Eine weitere ging ein.

Lithos in Gefahr.

Liquidierung von Nikitin nötig.

Unfallverschleierung einleiten. Heute noch.

Bei Nachfragen: Liquidierung jeder betreffenden Person.

Code: Nachtschwarz.

Autorisierung: For The Uniform

»Ihr wollt mich doch verarschen«, wisperte Suna. »Das … das kann nicht sein!«

Sicher steckte Takahashi dahinter, um ihr eine Lektion zu erteilen und ihr indirekt zu drohen. Nein, das ist zu abwegig.

Aber sollten es ernst gemeinte Befehle sein, wurden zwei Menschen mit ihrem Wissen eliminiert. Das machte sie zur Beteiligten.

»Fuck!«, rief sie und starrte das Display an. »Was soll die Scheiße? Ich will nicht mit reingezogen werden!«

Sunas eigenes Smartphone klingelte, der Rufton meldete ihren Kumpel Egon. Sie betätigte die Annahme über die Bluetooth-Verbindung.

»Was?«, blaffte sie. »Ich hab jetzt echt keine Zeit für Schaumkuss…–«

»Jemand hat im Darknet ein Kopfgeld auf Nótt ausgesetzt«, unterbrach er sie. »Gerade eben!«

Suna gab einen Laut von sich, der zwischen Hilflosigkeit und Wahnsinn schwankte. Nótt. Das war ihr Hackerinname. Noch so ein Märchen- und Mythending. »Verarsch mich nicht, Alter. Ich hack dir deinen Spieleaccount tot, wenn –«

»Eine Million Euro. Für deinen Tod. Und wer deine Daten besorgen kann, sämtliche Daten«, fuhr Egon fort, »bekommt noch eine obendrauf.«

»Was heißt für meinen Tod? Kaltstellen und –«

»Nótt steht auf der Abschussliste, Suna! Einer echten, beschissenen Abschussliste! Es ist nicht irgendeine Drohung, um dich einzuschüchtern«, redete Egon aufgeregt weiter. »Was hast du gemacht? Wo bist du reingeraten? Welchem Arschloch bist du auf die Füße getreten? FSB? CIA? MI6? Mossad?«

Suna warf sich zwei weitere Pillen ein, um die Panik zu dämpfen, auch wenn sie damit mehr oder weniger zu einem Faultier werden würde. Was war der Auslöser? Ihre Nachforschungen für die Kadoguchi-Stiftung konnten es keinesfalls sein, dafür war die Liste der Suchbegriffe zu banal, zu harmlos. Es ging weder um Staatsgeheimnisse noch Bankzugänge oder Aktienmanipulationen. Sondern nur um Dreckstüren. Und elende Particulae – was immer das war. Oder sind das in Wahrheit irgendwelche Regierungscodewörter?

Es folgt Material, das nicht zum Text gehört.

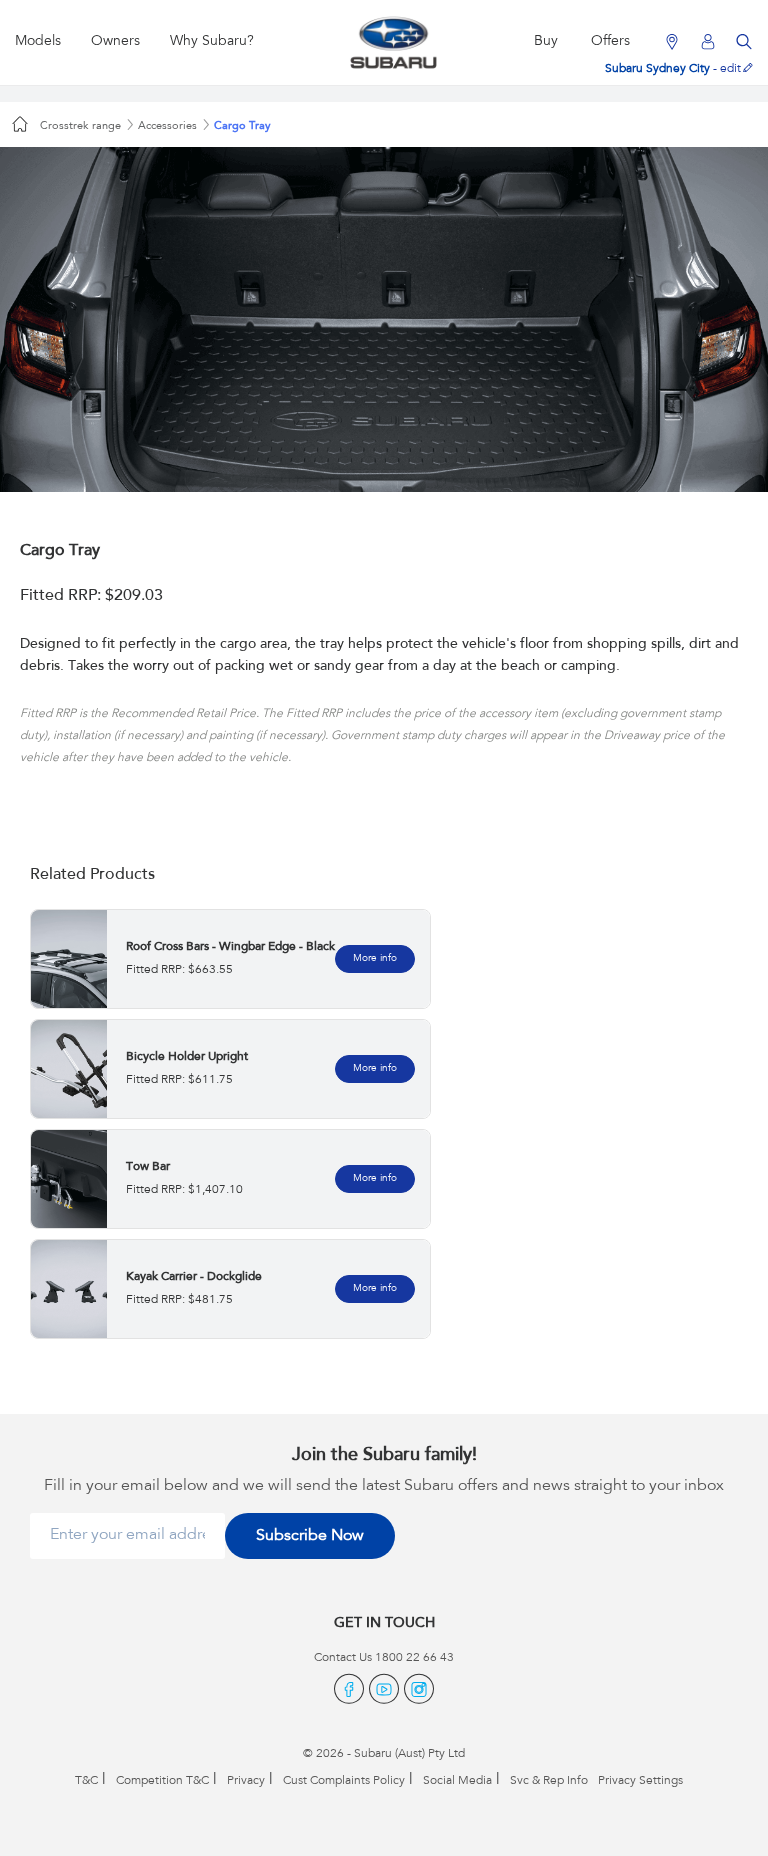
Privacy (246, 1781)
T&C (86, 1781)
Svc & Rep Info (549, 1781)
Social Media (457, 1781)
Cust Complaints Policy (344, 1781)
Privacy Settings (640, 1781)
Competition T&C (162, 1781)
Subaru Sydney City (657, 69)
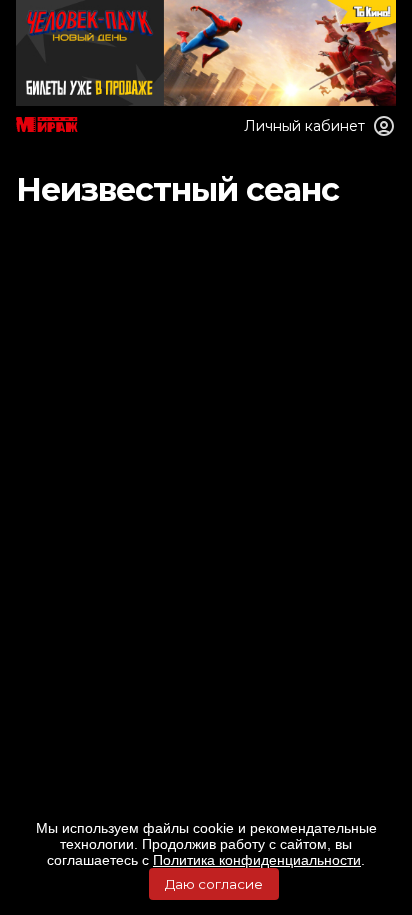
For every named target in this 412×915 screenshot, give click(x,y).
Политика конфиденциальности (257, 860)
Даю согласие (214, 884)
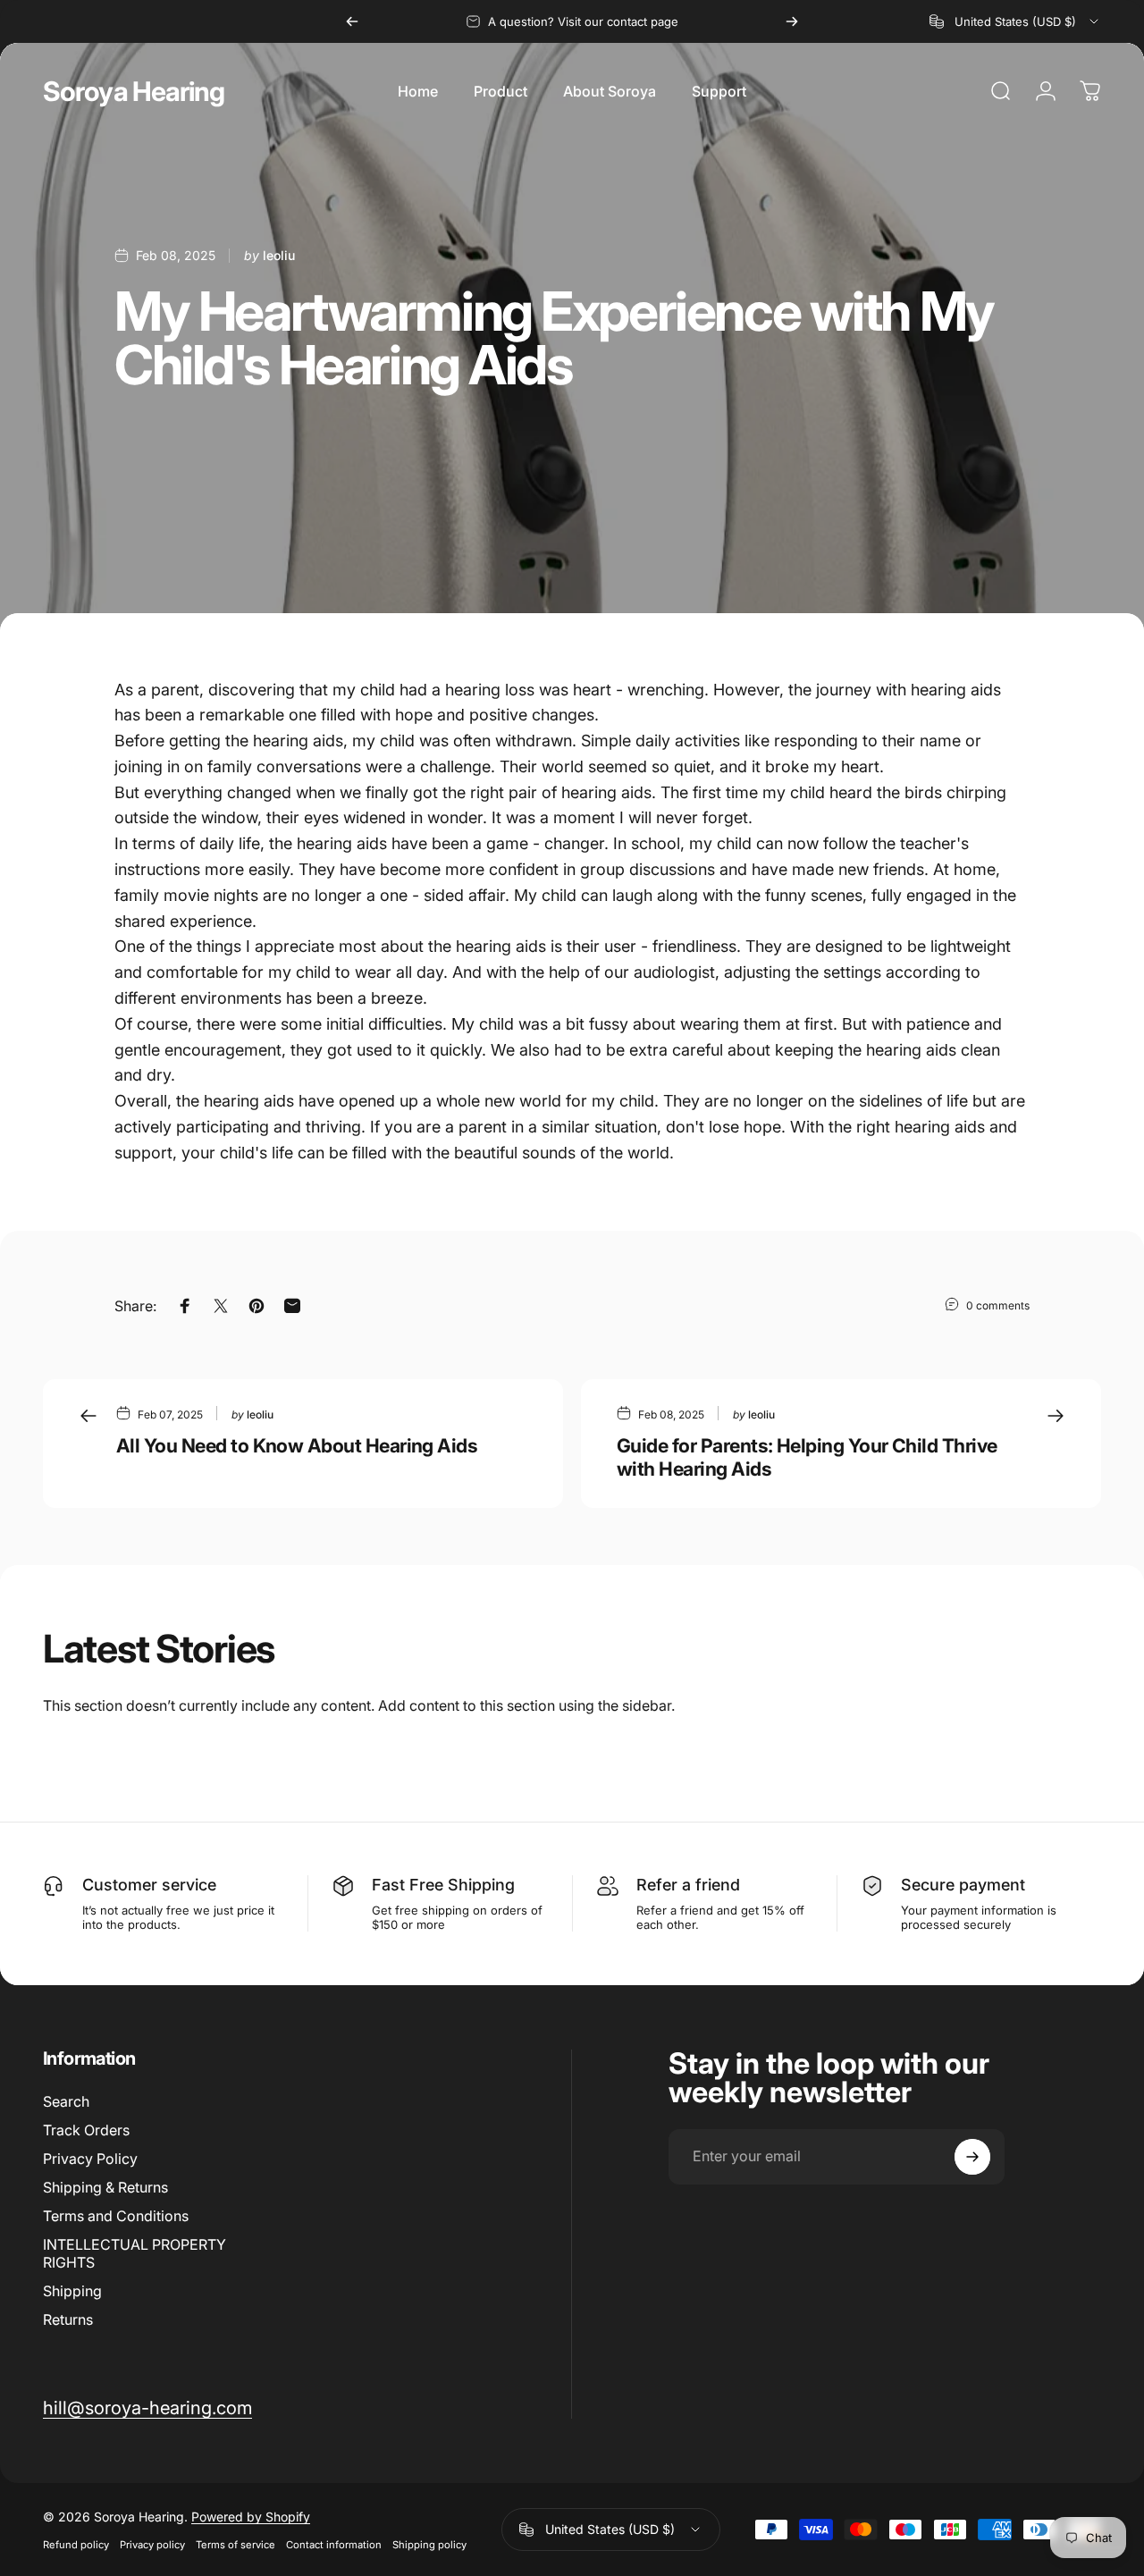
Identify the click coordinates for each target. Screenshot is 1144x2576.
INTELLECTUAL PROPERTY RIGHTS (134, 2253)
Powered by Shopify (250, 2516)
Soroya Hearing (133, 91)
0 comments (998, 1305)
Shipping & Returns (105, 2187)
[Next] (792, 21)
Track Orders (86, 2130)
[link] (147, 2407)
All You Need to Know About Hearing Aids (296, 1445)
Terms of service (235, 2544)
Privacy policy (152, 2544)
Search (66, 2101)
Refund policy (76, 2544)
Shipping (72, 2291)
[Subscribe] (972, 2157)
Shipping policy (429, 2544)
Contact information (334, 2544)
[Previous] (352, 21)
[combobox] (1015, 21)
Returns (68, 2319)
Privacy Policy (90, 2159)
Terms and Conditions (116, 2216)
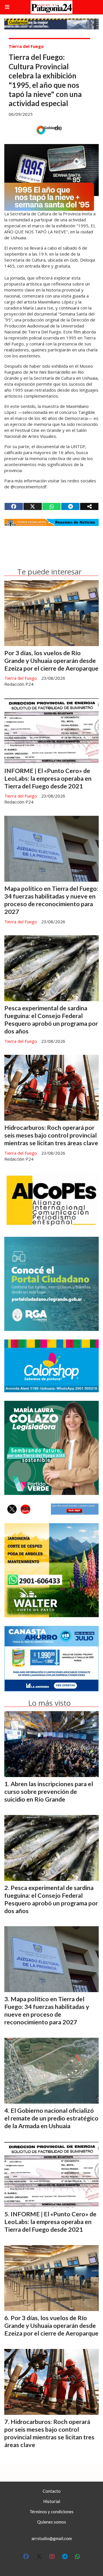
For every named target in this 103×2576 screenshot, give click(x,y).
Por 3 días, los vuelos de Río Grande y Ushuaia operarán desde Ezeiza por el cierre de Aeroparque (51, 660)
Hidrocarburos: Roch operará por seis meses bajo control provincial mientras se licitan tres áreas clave (51, 1135)
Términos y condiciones (51, 2511)
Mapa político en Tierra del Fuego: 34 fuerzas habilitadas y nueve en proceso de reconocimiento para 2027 (51, 900)
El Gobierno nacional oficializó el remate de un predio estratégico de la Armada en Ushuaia (51, 2118)
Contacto (52, 2491)
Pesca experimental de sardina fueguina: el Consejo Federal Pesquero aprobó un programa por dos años (51, 1019)
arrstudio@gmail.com (51, 2538)
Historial (51, 2501)
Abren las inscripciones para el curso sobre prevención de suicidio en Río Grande (48, 1791)
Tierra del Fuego (26, 46)
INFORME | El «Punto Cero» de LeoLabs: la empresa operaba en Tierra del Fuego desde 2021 (48, 778)
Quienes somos (51, 2521)
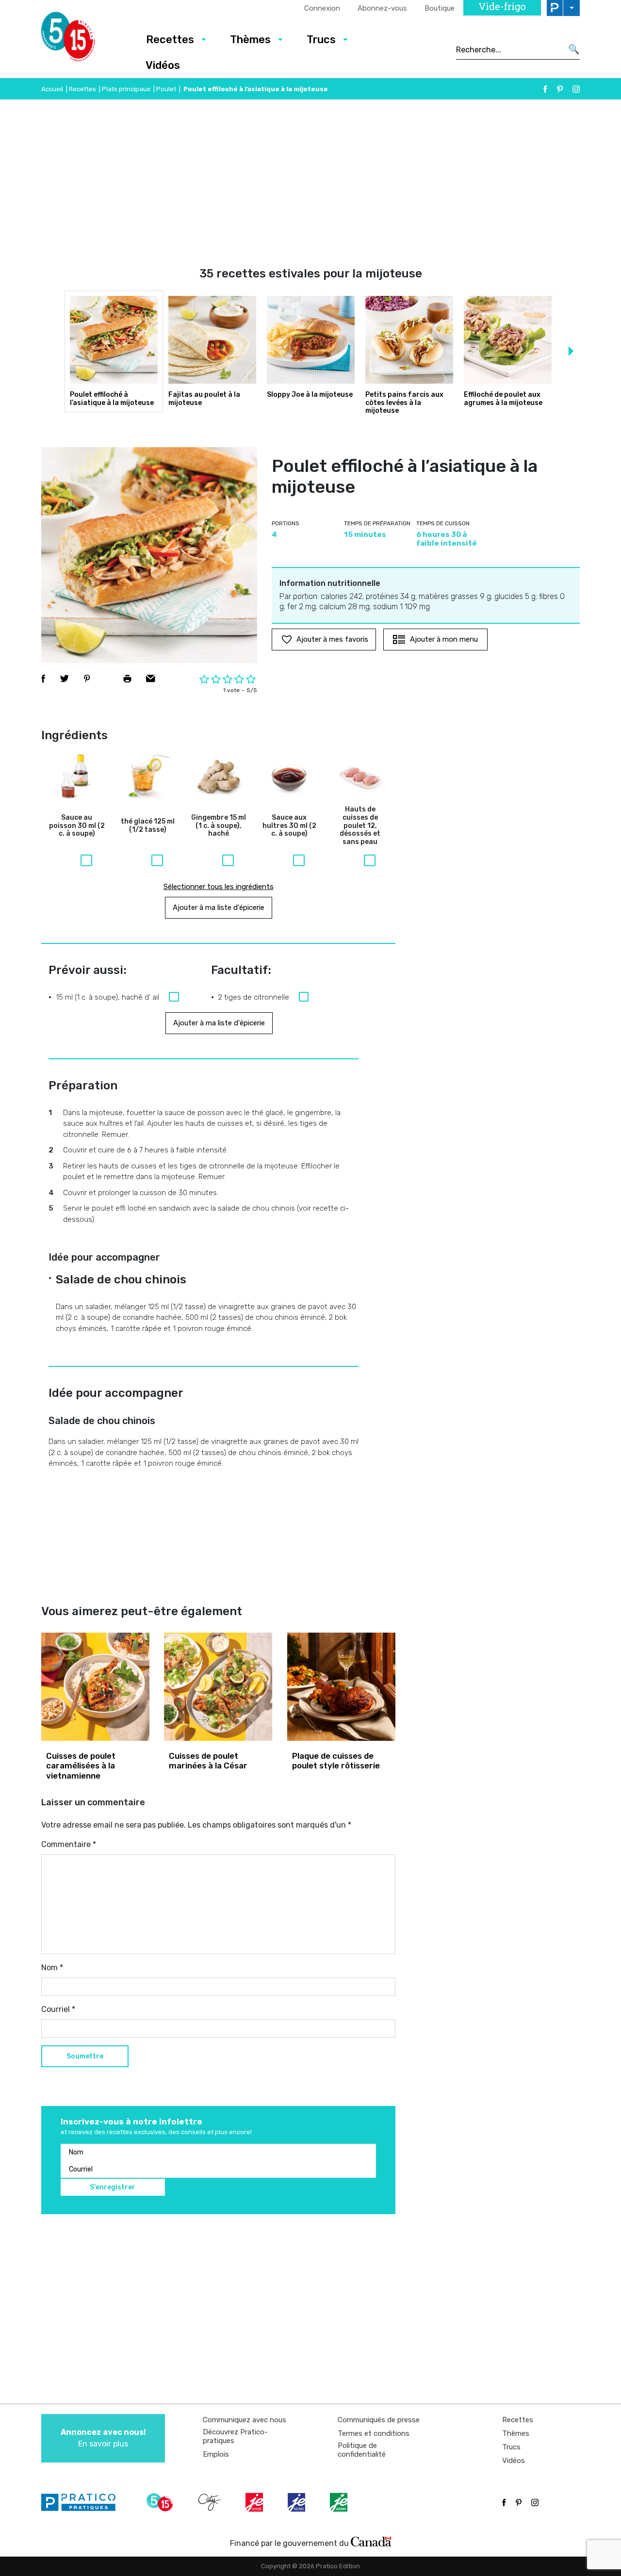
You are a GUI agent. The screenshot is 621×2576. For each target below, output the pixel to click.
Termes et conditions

Dann fiel ihr noch eine Möglichkeit ein.

»Mein Ex. Irgendeine Scheiße von meinem Ex«, sprach Suna. Ihre Kehle und der Mund waren trockener als die Sahara. »Er kann diesen Kack angezettelt haben. Wie soll das Geld bezahlt werden?«

»Über Netcoins.« Im Hintergrund klapperte er auf einer Tastatur. »Der Aufruf verbreitet sich extrem schnell. Zwei Leute haben sich bereits gemeldet, die den Job machen wollen. Ex-Söldner. Nótt hat kaum Freunde, ne? Weißte selbst.« Egon senkte die Stimme. »Suna, sobald sie persönliche Daten von dir finden, bist du –«

»Das war so klar!« Aus dem Schatten einer Mülltonne trat ein junger Mann, den Suna bestens kannte. Orangefarbene Jeans zu weißen Shirts trug nur einer in ihrem Umfeld. »Immer noch die alte Hotspot-WLAN-Route. Es ist so leicht, dich zu finden.«

»Scheiße, der auch noch«, flüsterte sie. »Egon?«

»Ja?«

»Finde raus, wer das Kopfgeld aussetzte. Ich ruf dich gleich wieder an.« Suna beendete die Verbindung und erhob sich langsam, blieb dabei mit dem Rücken gegen die Hauswand gelehnt und hielt das Tablet in der Hand.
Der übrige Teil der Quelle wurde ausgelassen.